She told Nine Entertainment she made her first call to Triple Zero before dawn on 28 February, as she was still trying to reach the nursing home on foot, after the registered nurse on night duty at the facility rang her and said “Anne, we’ve got water coming through the door”.

She said her calls to the emergency services and the SES either rang out or were engaged. In desperation, she called her brother-in-law, a Lismore firefighter. His unit told her they would contact the SES on her behalf.

Nothing happened until Anne finally got through to Triple Zero at 1.30pm. The SES told Nine Entertainment that was the first knowledge of Fromelles Manor’s emergency and it responded immediately with other emergency services.

Anne had earlier asked a staff member to use social networking site Facebook to ask off-duty staff to come in and help move its 32 ground-floor residents to the first floor. Six staff arrived in kayaks.

The lift was not working and the staff had to carry the residents up the staircase.

“By the time we got everyone upstairs, (the water) would have been up to our hips. It was unbelievable. Everyone was safe, and there was no panic, but it was just happening very quickly.

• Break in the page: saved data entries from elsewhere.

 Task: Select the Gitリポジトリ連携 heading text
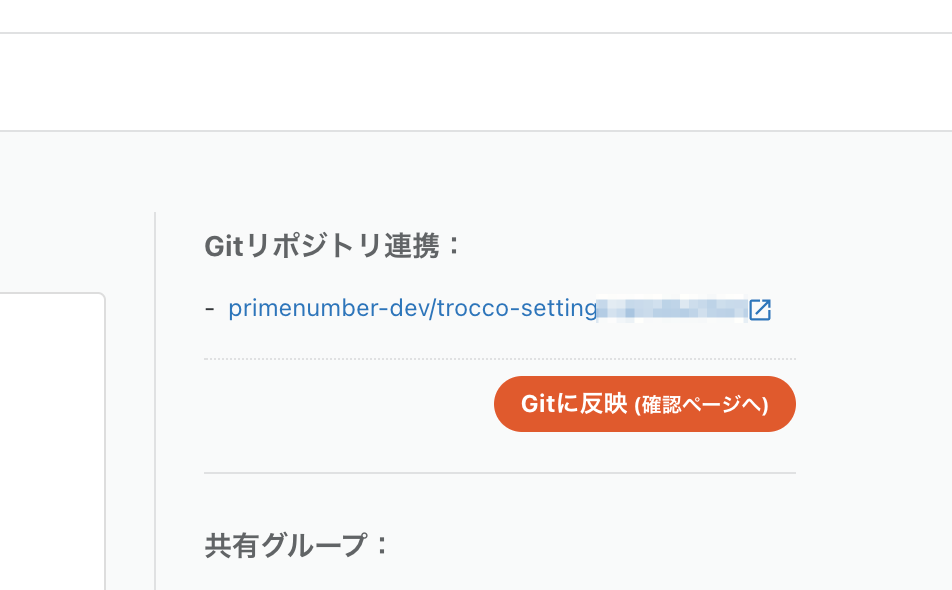pyautogui.click(x=333, y=246)
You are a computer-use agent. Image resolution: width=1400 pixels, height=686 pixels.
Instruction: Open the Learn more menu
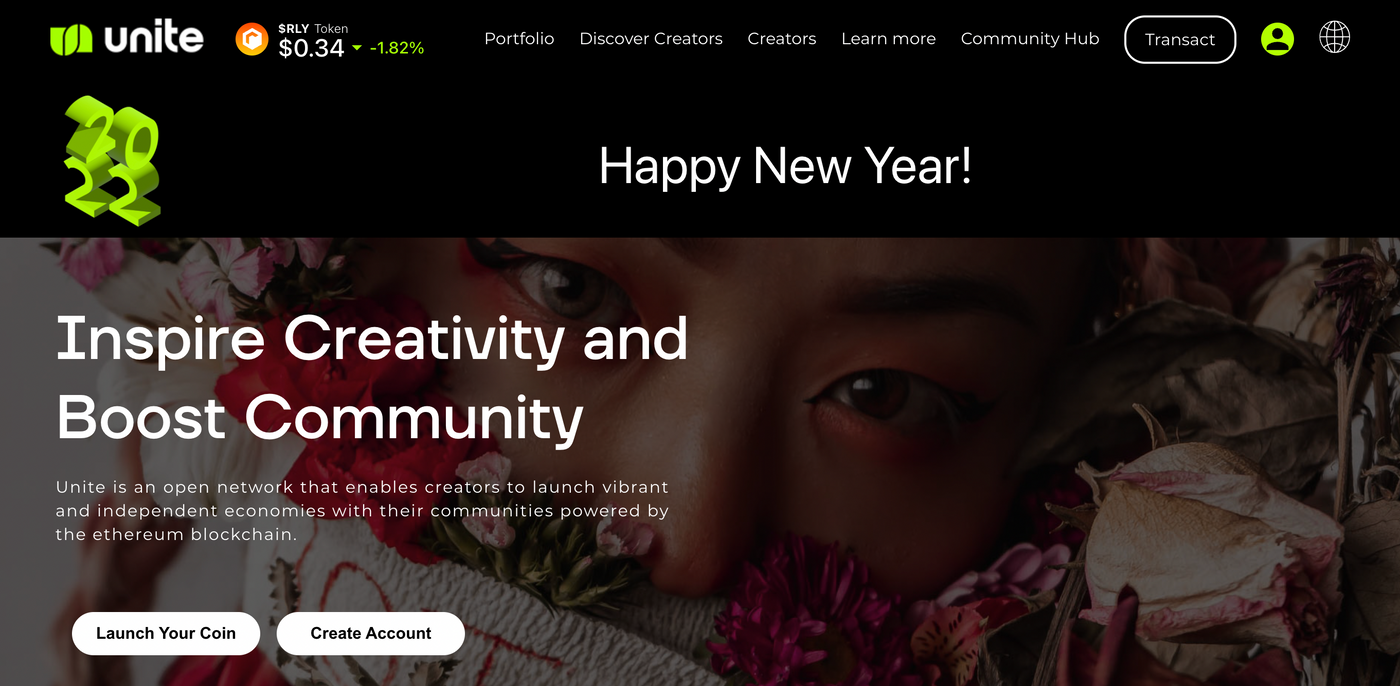(889, 39)
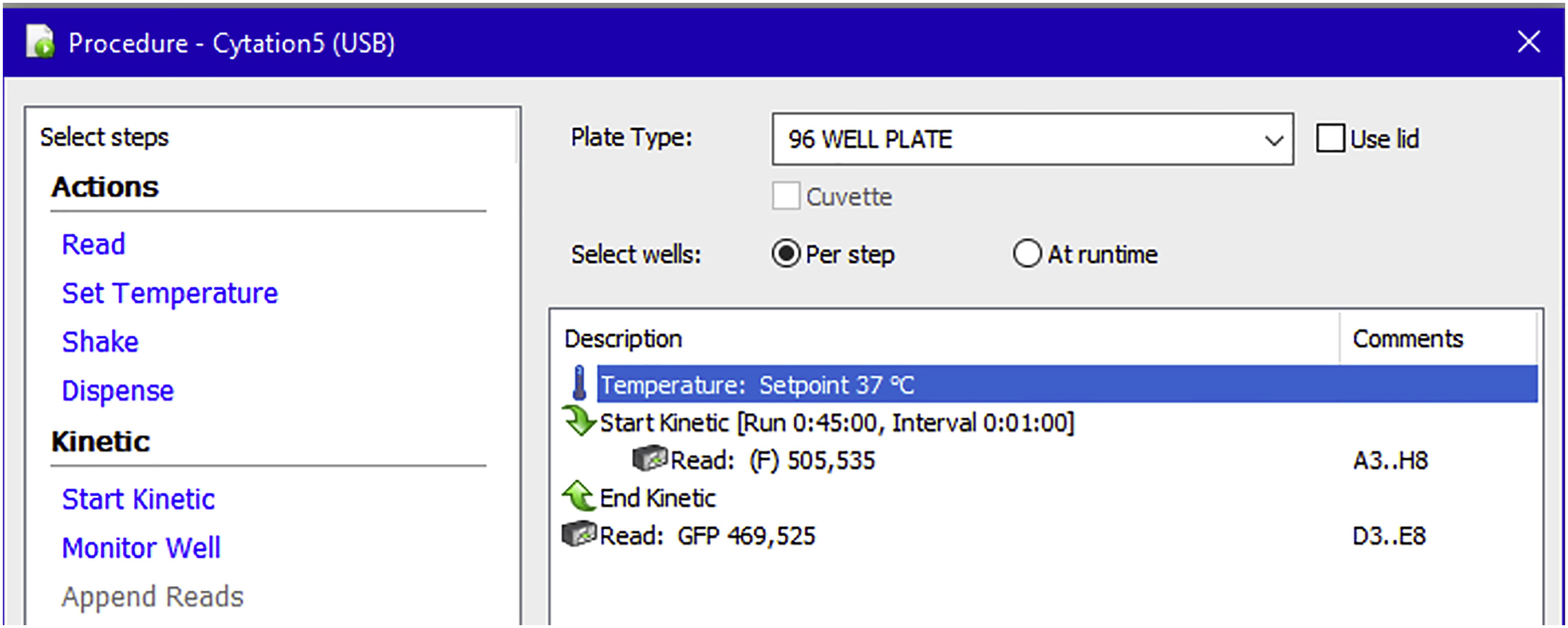Insert a Shake step
1568x628 pixels.
[x=100, y=342]
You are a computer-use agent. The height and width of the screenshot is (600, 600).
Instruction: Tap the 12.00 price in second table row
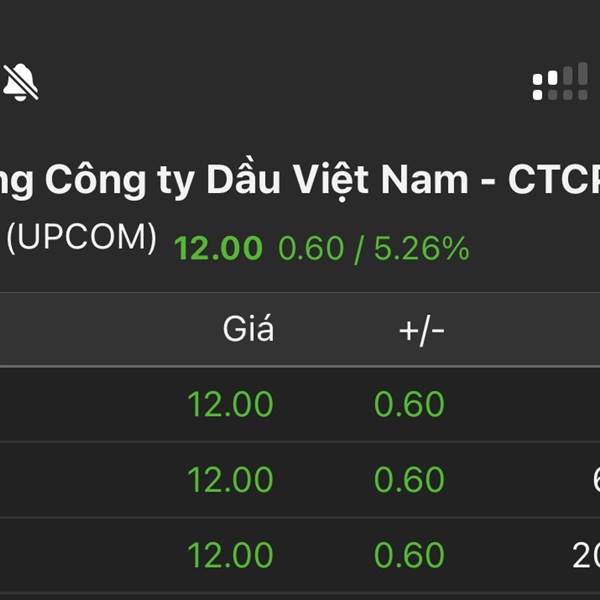tap(230, 480)
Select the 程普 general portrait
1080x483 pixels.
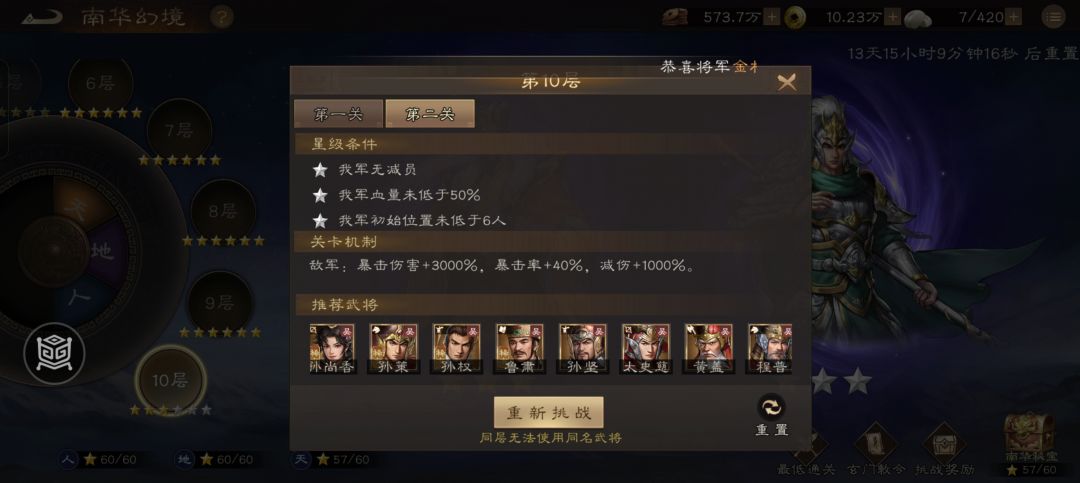[770, 349]
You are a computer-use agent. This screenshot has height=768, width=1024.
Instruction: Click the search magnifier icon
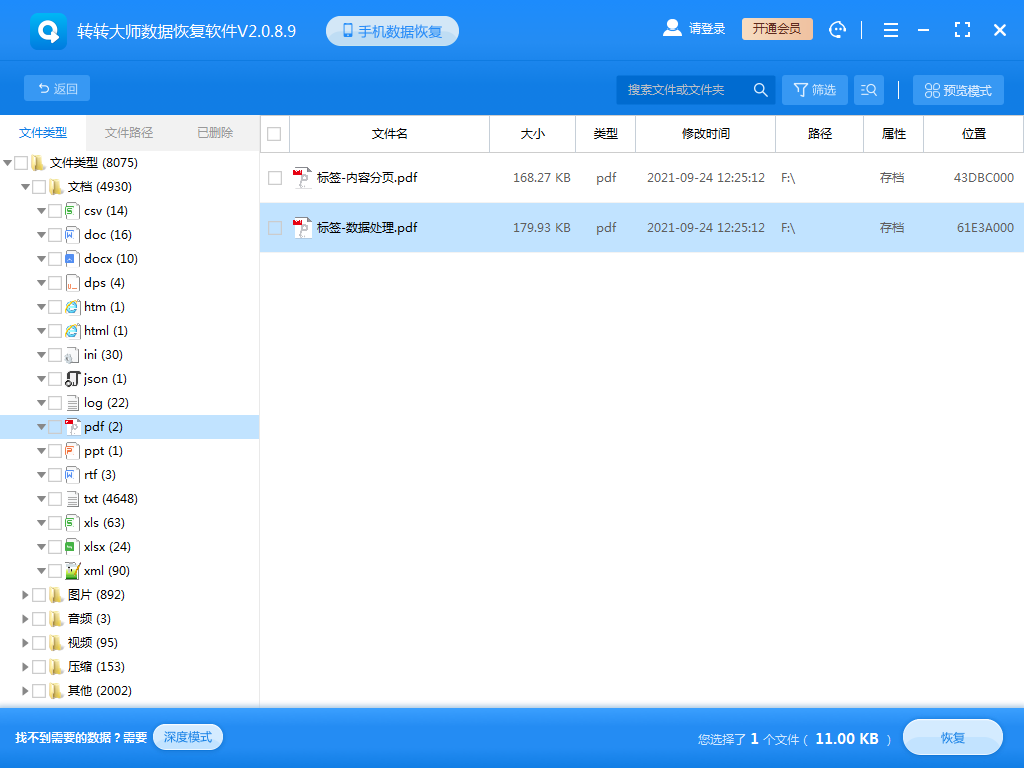tap(761, 90)
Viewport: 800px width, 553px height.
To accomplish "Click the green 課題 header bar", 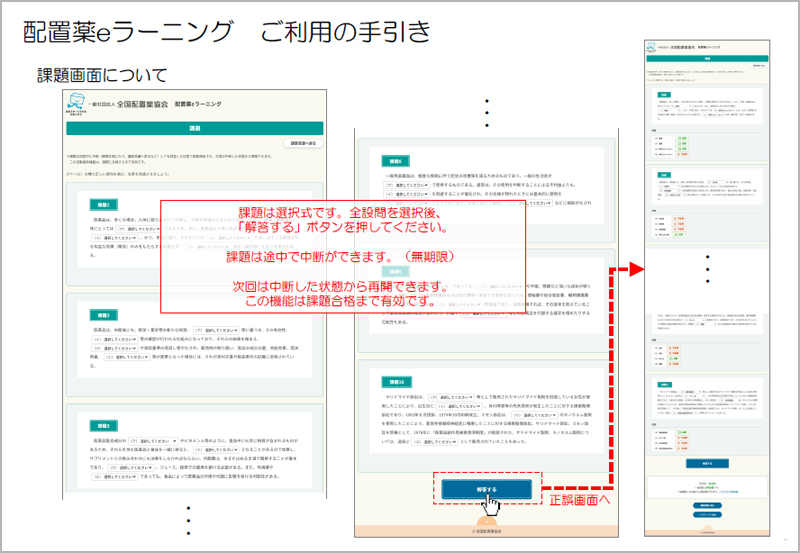I will [193, 128].
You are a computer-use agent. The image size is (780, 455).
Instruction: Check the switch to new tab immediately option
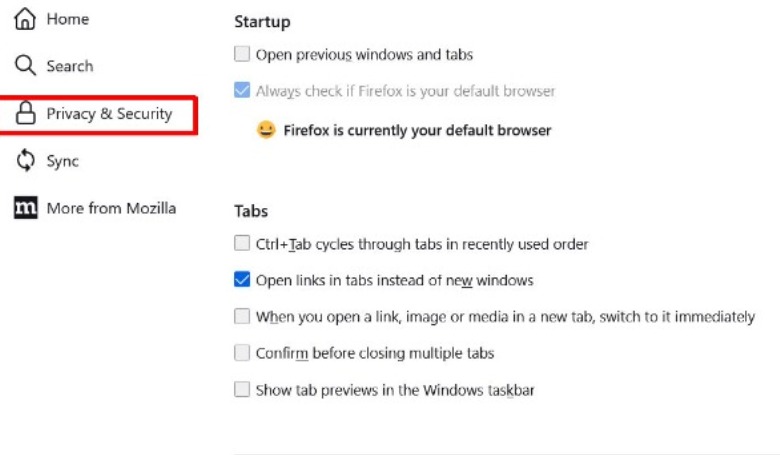point(242,316)
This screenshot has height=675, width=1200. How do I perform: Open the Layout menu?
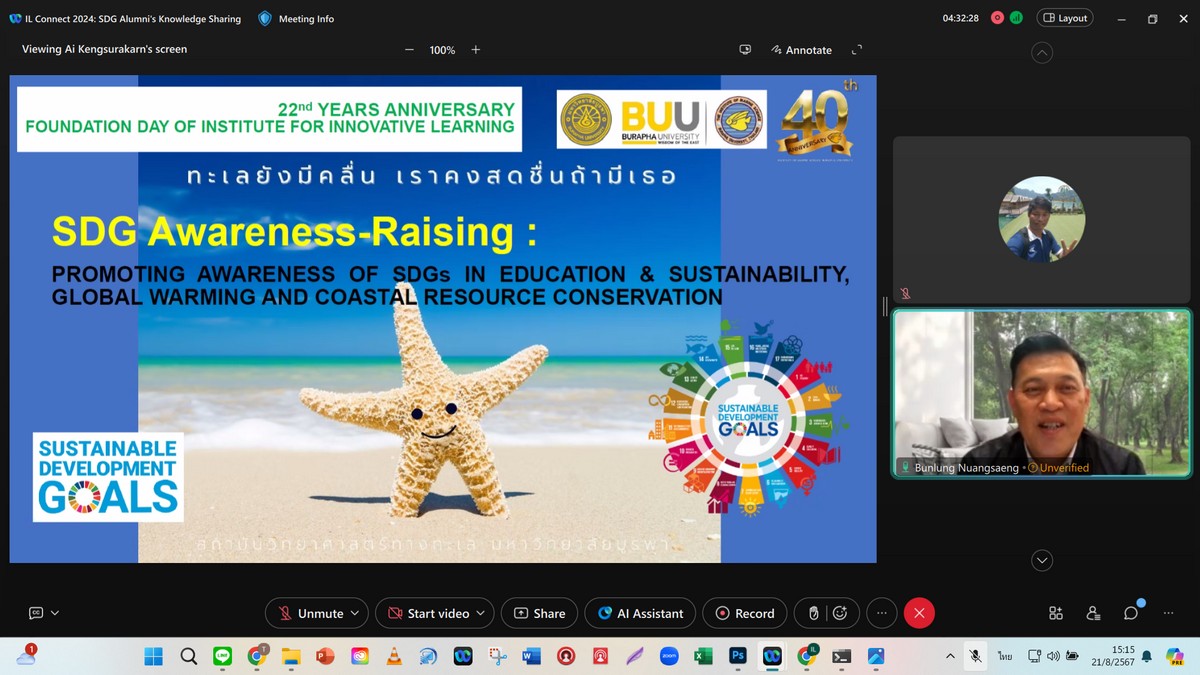[x=1065, y=18]
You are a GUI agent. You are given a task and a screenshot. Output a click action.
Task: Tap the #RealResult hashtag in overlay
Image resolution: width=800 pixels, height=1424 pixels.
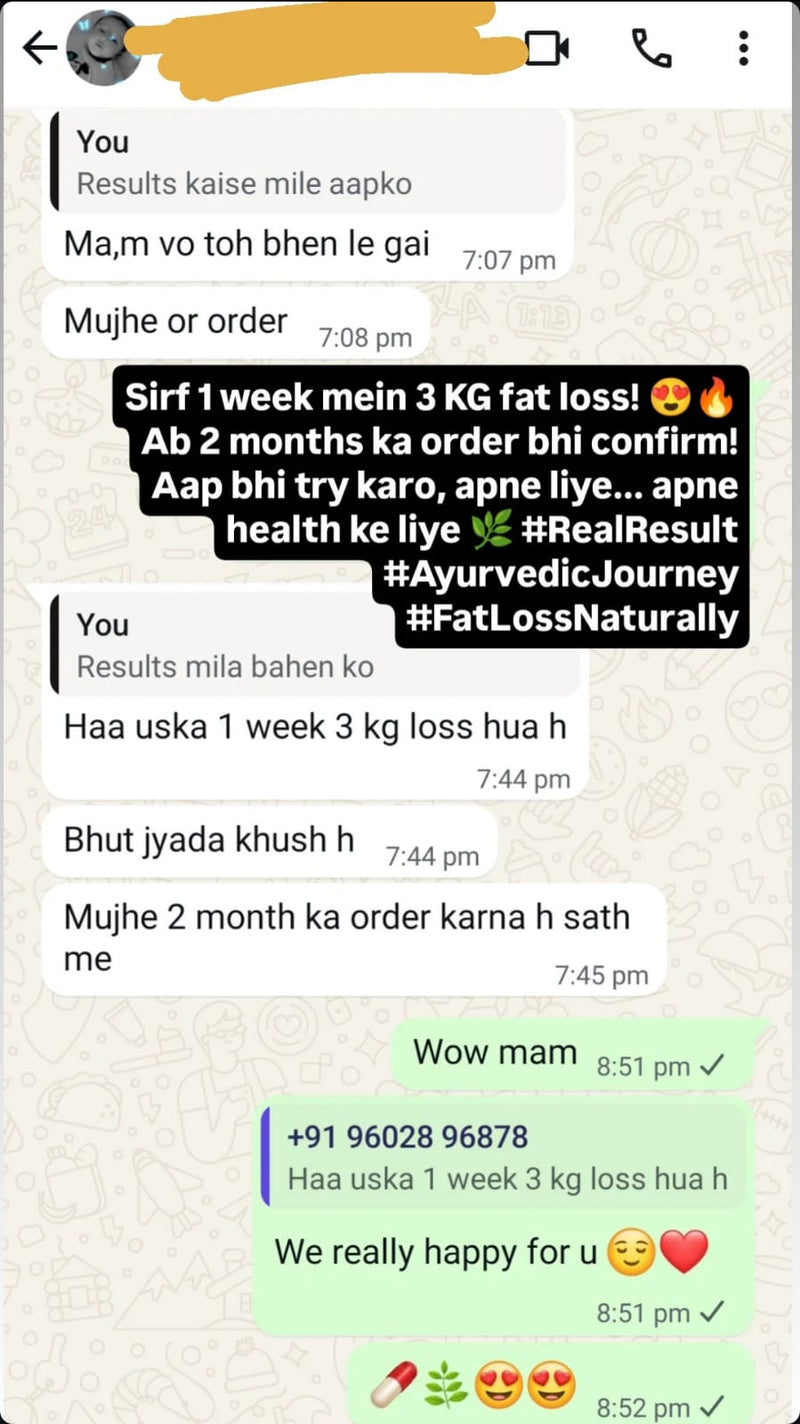tap(630, 528)
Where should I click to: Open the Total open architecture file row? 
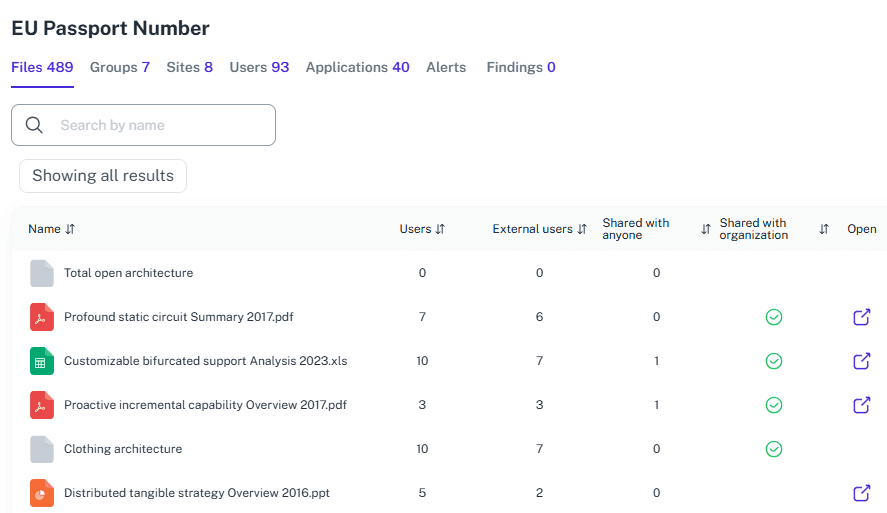(128, 273)
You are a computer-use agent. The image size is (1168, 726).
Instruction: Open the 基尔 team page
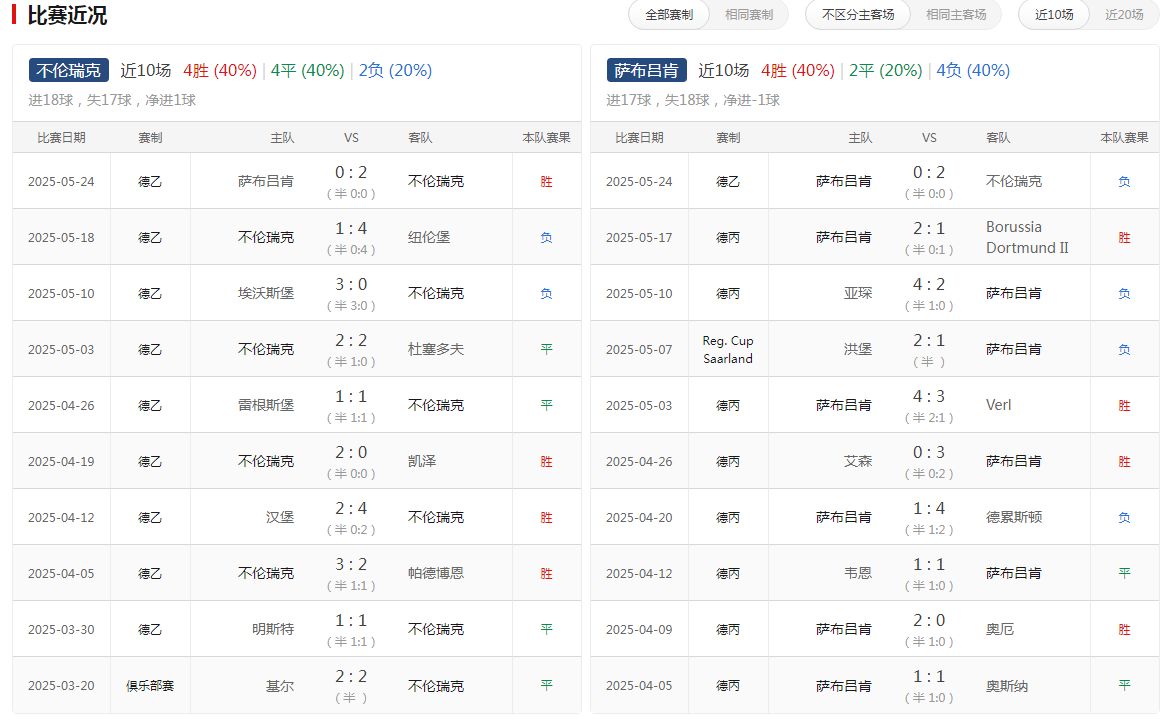tap(282, 685)
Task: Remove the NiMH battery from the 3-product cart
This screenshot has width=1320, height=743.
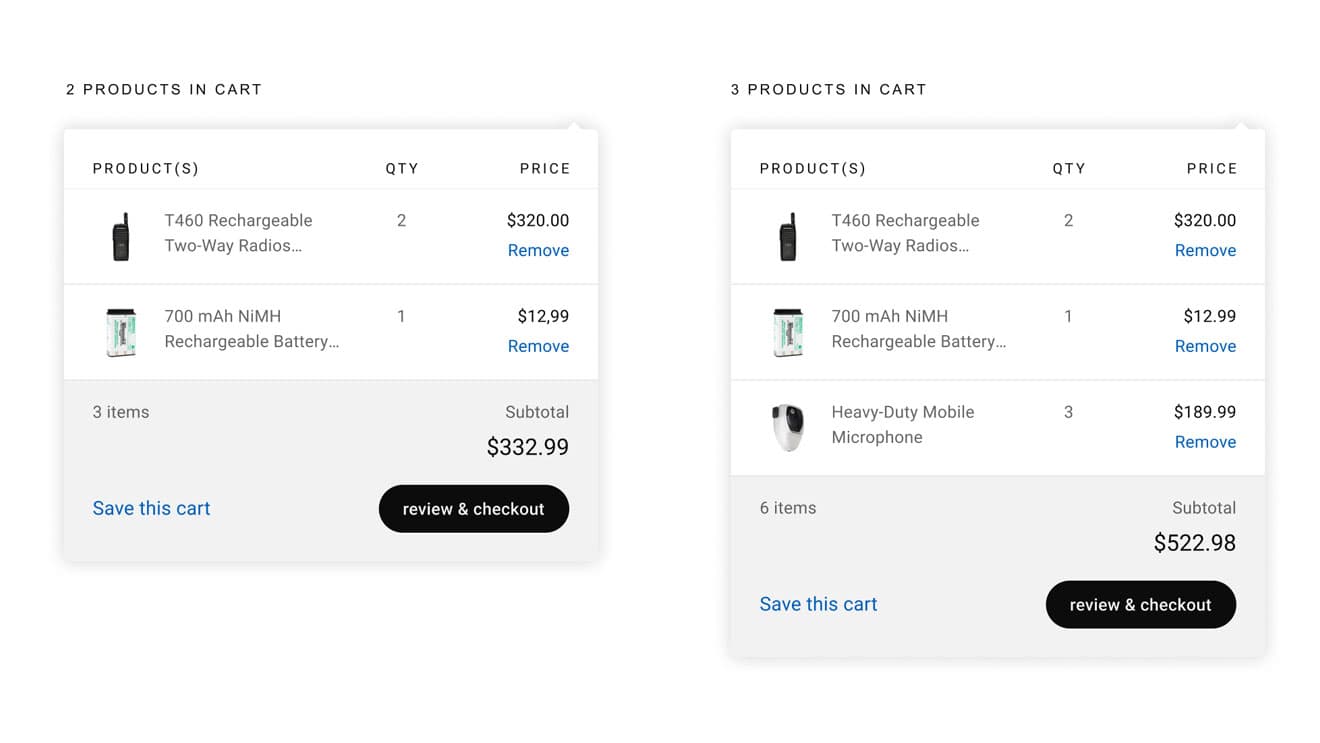Action: tap(1205, 346)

I’d say we got everyone up in half an hour,” she said.

Emergency services reached Fromelles Manor within 15 minutes of taking Anne’s call and helped the evacuation of the 63 residents.

With the water almost up to the ceilings of the ground floor, the residents had to be passed out a window on the first floor, over an awning and down a metre into rescue boats, where they were transported to dry land and carried off the boats by Fijian abattoir workers.

“[Physical] inability is difficult to manage when doing an evacuation like that, but it was well planned,” Anne said.

“We knew our residents and had a plan in place for disasters, and we just followed it … Everyone had a plan, a job and just did it.”

Residents and the staff are now in nearby aged care homes.

Fromelles Manor was extensively damaged and remains closed.